Listen as our esteemed panel provides guidance to benefits counsel on trends in data breaches of ERISA healthcare and retirement plans. The panel will review the recent BCBS/Anthem litigation, discuss the scope of fiduciary obligations to prevent breaches, ERISA preemption of state data breach laws, and contractual risk mitigation with TPAs.
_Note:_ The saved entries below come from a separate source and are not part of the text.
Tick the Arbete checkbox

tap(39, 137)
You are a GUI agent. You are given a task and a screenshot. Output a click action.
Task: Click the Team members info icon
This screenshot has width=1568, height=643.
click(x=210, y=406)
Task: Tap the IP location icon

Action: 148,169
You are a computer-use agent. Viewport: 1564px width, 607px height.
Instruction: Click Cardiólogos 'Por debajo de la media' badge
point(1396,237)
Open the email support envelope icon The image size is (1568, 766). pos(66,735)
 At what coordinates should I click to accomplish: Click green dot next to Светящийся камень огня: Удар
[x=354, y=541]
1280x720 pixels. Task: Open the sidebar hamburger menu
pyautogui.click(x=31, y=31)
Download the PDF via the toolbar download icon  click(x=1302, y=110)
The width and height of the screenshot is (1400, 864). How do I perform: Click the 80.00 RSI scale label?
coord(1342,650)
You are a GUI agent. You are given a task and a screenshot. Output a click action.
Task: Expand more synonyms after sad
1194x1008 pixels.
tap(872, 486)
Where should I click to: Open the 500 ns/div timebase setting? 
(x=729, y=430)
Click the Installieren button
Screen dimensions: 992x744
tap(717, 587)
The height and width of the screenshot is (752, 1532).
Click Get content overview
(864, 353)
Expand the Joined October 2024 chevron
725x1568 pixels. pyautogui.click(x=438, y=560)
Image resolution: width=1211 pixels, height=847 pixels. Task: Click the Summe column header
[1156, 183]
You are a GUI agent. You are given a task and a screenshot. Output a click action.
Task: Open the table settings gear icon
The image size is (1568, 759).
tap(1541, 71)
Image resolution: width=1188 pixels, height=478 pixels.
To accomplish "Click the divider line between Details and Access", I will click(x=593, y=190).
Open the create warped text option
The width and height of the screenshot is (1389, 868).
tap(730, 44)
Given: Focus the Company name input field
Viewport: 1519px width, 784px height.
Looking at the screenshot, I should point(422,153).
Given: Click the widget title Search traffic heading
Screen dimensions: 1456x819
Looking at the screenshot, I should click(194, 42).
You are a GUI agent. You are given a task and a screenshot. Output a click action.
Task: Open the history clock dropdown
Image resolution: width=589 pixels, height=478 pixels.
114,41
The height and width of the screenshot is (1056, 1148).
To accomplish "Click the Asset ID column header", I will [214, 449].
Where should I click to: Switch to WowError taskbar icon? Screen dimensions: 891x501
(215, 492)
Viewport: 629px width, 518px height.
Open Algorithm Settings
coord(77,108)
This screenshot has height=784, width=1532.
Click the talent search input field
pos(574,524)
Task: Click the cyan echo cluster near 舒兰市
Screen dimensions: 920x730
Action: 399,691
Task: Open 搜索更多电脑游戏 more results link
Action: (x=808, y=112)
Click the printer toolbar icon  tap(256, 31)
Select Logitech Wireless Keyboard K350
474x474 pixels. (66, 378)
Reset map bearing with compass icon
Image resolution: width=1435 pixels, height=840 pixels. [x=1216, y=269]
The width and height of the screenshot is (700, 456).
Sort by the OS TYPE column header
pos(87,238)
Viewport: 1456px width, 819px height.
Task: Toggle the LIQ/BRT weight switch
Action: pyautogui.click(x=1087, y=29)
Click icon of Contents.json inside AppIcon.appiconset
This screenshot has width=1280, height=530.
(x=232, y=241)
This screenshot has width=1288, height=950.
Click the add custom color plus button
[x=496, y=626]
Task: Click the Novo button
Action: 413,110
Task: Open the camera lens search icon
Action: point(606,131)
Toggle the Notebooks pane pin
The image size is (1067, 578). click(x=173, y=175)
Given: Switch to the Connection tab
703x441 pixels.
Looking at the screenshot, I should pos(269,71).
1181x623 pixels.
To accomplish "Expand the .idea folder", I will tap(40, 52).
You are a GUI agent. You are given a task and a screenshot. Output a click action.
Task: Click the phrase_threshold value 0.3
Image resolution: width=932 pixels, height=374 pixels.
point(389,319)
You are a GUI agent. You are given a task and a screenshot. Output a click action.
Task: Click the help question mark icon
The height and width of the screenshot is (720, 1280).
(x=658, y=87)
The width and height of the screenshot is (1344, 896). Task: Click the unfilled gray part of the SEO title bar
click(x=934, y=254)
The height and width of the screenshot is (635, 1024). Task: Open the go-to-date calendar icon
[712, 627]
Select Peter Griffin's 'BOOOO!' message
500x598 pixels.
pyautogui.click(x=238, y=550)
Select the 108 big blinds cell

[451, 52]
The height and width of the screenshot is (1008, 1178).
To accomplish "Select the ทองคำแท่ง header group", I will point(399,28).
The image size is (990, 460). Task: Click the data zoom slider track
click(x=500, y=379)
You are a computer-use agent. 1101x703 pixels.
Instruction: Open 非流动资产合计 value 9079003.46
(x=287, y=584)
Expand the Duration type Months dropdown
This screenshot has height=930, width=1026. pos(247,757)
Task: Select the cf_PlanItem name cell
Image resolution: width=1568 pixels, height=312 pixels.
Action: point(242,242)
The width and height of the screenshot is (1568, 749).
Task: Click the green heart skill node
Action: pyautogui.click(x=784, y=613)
  1. Trends in ERISA data breaches: health care and retirement plans
  2. Lessons from the BCBS/Anthem litigation
  3. ERISA fiduciary obligations with respect to data breaches
  4. Trends in ERISA preemption litigation and what it portends for preemption of state data breach laws
  5. Incorporating cybersecurity protections into retirement plan contracts with TPAs


The panel will review these and other key issues:

  • What specific obligations do plan sponsors and fiduciaries have when responding to an occurrence of a data breach?
  • How can plan sponsors manage their breach response to safeguard plan data, achieve an effective response, and reduce the risk of legal and regulatory action?
  • What lessons can be learned from the Anthem litigation and recent breaches of retirement plan employee information?
  • How can cybersecurity protections be incorporated into retirement plan contracts with (TPAs)?


Saad Gul, Partner
Poyner Spruill, Raleigh, N.C.

Mr. Gul focuses his practice on privacy and information security.He advises clients on a wide range of privacy, data security, and cyber liability issues, including risk management plans, regulatory compliance, cloud computing implications, and breach obligations. He writes and speaks regularly on privacy, data security, and cyber liability issues. He is the author of over a dozen published law review articles, as well as a number of articles in trade journals. He has also served on the Cyber Security Task Force of the U.S. Chamber of Commerce.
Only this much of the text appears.